St Andrew Goldfields sadly reported the death of one of its workers on May 23 at the Holt gold mine 45 km northeast of Kirkland Lake, ON. Alexie Dallaire-Vincent, 22, was involved in a fatal rail haulage accident.
“We are deeply saddened by this news and our sincere condolences go out to the family, fellow workers, and friends,” said Duncan Middlemiss, president and CEO of SAS.
Nor is this the only mine death in recent weeks. There has been a spate of fatalities in Australian mines. Eight people have lost their lives so far this year – two in a single week in May.
In the United States, 10 people died in mining related accidents during the first quarter of 2015, according to statistics kept by the Mining Heath and Safety Association.
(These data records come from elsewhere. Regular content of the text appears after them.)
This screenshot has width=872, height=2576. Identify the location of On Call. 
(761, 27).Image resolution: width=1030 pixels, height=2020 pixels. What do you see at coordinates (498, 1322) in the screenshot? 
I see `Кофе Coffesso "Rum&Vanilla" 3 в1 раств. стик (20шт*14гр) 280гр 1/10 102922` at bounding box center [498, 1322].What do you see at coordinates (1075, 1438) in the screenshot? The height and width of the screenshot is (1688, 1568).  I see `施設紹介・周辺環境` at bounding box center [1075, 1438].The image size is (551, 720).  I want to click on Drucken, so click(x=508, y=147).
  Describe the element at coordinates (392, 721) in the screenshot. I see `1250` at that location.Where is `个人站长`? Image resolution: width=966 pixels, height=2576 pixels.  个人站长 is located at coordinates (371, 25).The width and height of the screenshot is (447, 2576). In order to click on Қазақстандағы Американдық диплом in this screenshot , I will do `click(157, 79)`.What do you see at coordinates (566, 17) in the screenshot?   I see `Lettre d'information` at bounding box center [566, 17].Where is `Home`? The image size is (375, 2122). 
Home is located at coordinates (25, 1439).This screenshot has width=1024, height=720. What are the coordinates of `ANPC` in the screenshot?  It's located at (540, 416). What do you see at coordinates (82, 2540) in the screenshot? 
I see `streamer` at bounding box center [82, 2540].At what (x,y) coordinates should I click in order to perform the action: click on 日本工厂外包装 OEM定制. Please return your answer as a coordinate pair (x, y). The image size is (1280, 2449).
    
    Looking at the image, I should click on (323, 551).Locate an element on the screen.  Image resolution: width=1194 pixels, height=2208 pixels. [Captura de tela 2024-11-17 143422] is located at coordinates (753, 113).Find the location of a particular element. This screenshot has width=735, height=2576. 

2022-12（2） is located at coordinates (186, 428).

In Canada the oil sands sector was hardest hit by deaths last year. Suncor had four in the first half of 2014. Canadian Natural Resources had one in December.
Add to that the conclusions of the public inquiry of the 2012 double fatality at Vale’s Sudbury operations, and mine safety is again in the headlines. Too bad the headlines only note accidents and deaths. I would like to see a headline telling me how many mine employees went home safely last week. I know the vast majority of them did.
To forget safety can be lethal. No one in the industry can ignore it for a single moment. That means the miners at the face, equipment operators, plant operators, office workers, and all those in between. And if readers need a bit of reminding, they should re-read the April 2015 edition of CMJ.